SAN MARCOS — A year after harshly reviewing the Palomar Community College District’s finances, state auditors note some progress, but also continued room for improvement, especially with respect to controlling labor costs.
In 2019, the district indicated “a high-risk score for potential insolvency,” said Michelle Giacomini of the Fiscal Crisis and Management Assistance Team, or FCMAT, an independent public agency, at the college’s Feb. 2 board meeting.
Palomar, a public community college governed by elected trustees, serves about 30,000 students countywide, including at campuses in San Marcos and Escondido. Its current annual all-funds budget weighs in at $601 million, including monies from Proposition M bonds, which voters approved in 2006.
Facing a $12 million deficit last fiscal year, the district asked FCMAT to review its finances.

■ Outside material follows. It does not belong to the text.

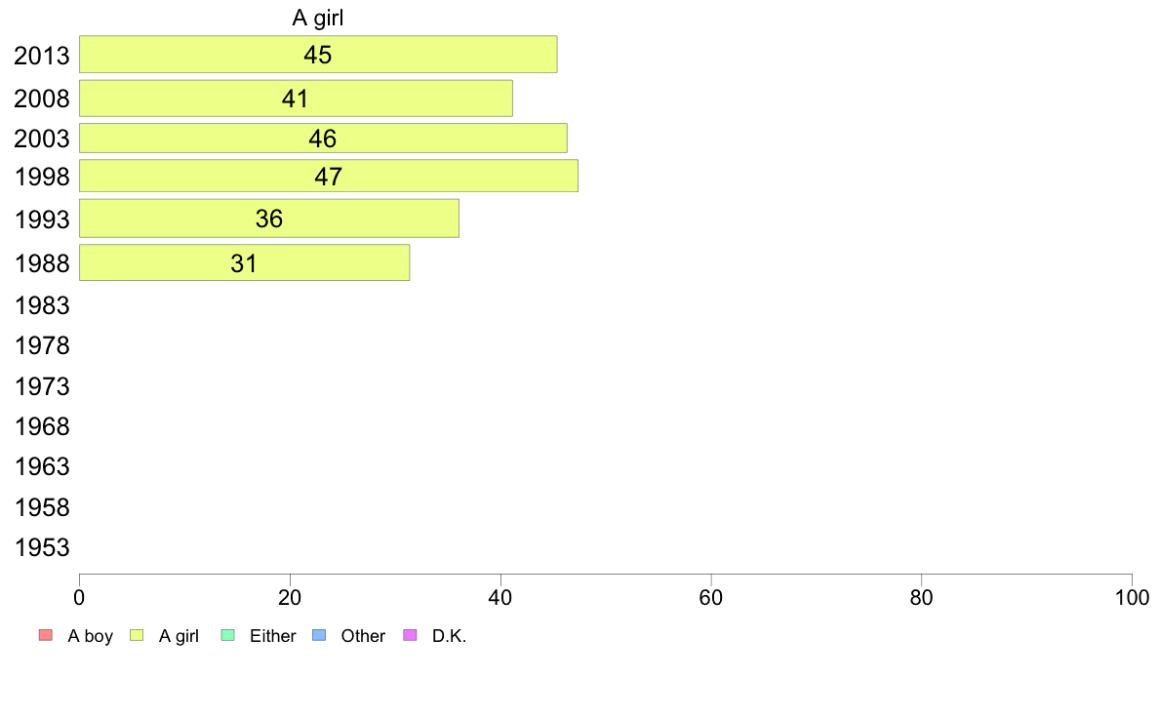Click the purple D.K. legend swatch
The width and height of the screenshot is (1159, 718).
pos(410,636)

In a nutshell, FCMAT determined Palomar was spending above its means, owing largely to personnel costs.
The college took steps toward closing its budget gap, including removing unfunded positions and borrowing from one of its retirement benefits funds, which it still needs to repay. It also offered early retirement last spring to thin its payroll, following similar programs in years past.
“Palomar College has come a very long way,” Giacomini told trustees while briefing a one-year progress report last week. “But I need to remind you there’s still farther to go.”

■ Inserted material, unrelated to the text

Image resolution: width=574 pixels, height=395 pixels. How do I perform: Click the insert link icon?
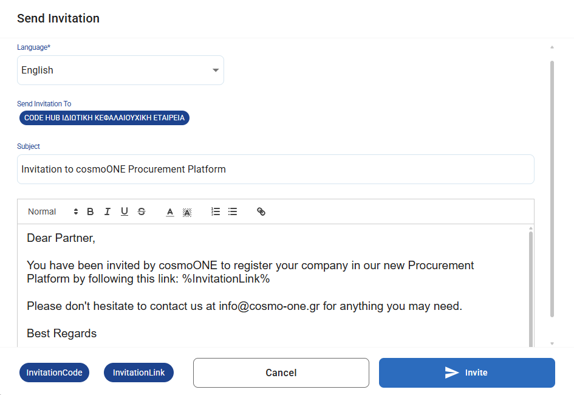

She cautioned total compensation as a percentage of revenues still exceeds the target level, and also that the college may currently rely on too-rosy financial forecasting.
FCMAT found in 2019, “with the exception of adjunct faculty, no analysis or adjustment to staffing is considered based on enrollment.”

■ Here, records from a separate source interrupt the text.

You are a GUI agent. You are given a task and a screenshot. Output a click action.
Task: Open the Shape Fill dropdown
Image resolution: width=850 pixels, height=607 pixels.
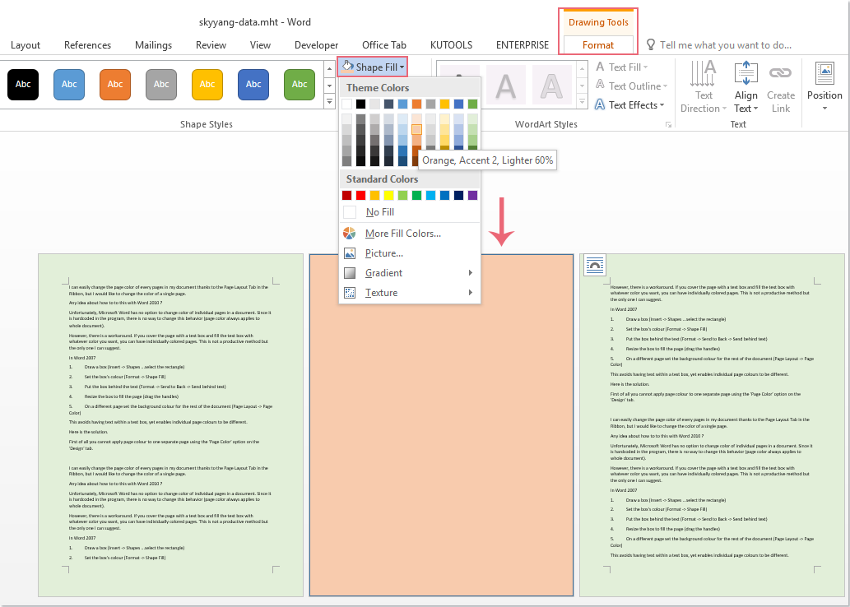pyautogui.click(x=373, y=67)
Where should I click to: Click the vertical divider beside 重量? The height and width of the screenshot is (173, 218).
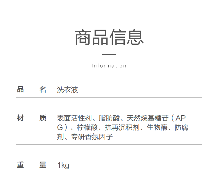52,165
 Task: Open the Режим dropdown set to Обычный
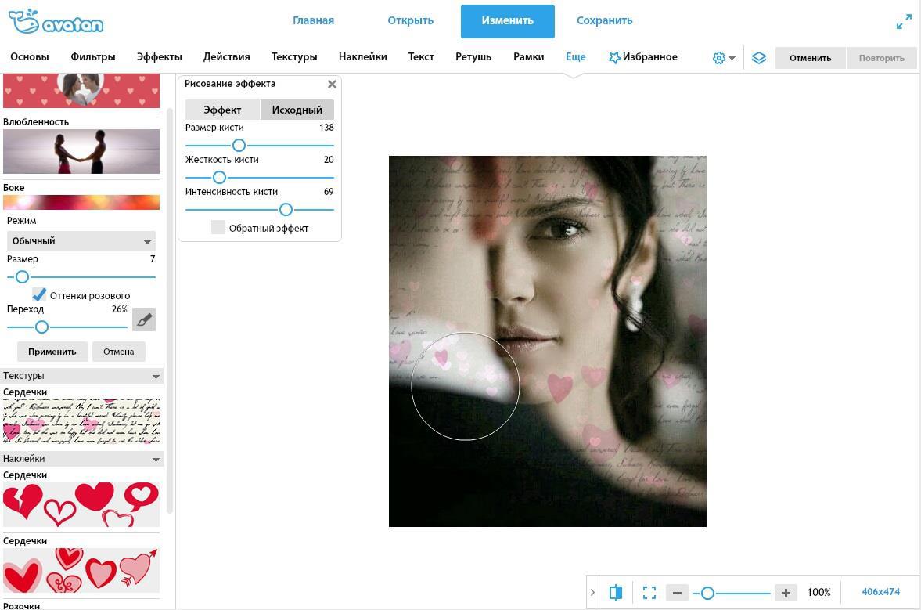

Moreover, “position control for budget development is nonexistent, and as a result positions that were not authorized or in the budget were often approved by the business office, adding to the overall deficit. … [N]either the vice president of instruction nor the deans have control over full-time and adjunct scheduling for courses and overload, right of assignment, enrollment management, or class efficiency.”
“The college has not yet developed a report based on enrollment trends with suggested staffing levels,” Palomar spokeswoman Julie Lanthier Bandy said. “This is a project that will be reviewed with the Board of Trustees and if prioritized, it will be initiated.”
The college recently “developed a position control system and multi-year projections that will ensure the institution does not hire more positions than it can afford,” she said. Though “the average number of students per class at Palomar is [still] too low to earn the revenue needed for the expenditures at the college.”
“A frequent evaluation of expense reducing initiatives and continual negotiations with all represented groups continues to be our focus, so that we may address our structural deficit for the long-term,” Interim Superintendent Jack Kahn wrote last fall in his budget introduction.
Palomar’s fiscal woes aren’t unique among California’s community colleges.
“We’re finding a lot of districts that are far beyond their [minimum required full-time faculty] and therefore not balancing the expenses associated with offering classes,” FCMAT’s George Walters said.
“Truthfully, community colleges haven’t quite ‘gotten there’ in a lot of ways, when it comes to financial standards,” Giacomini said.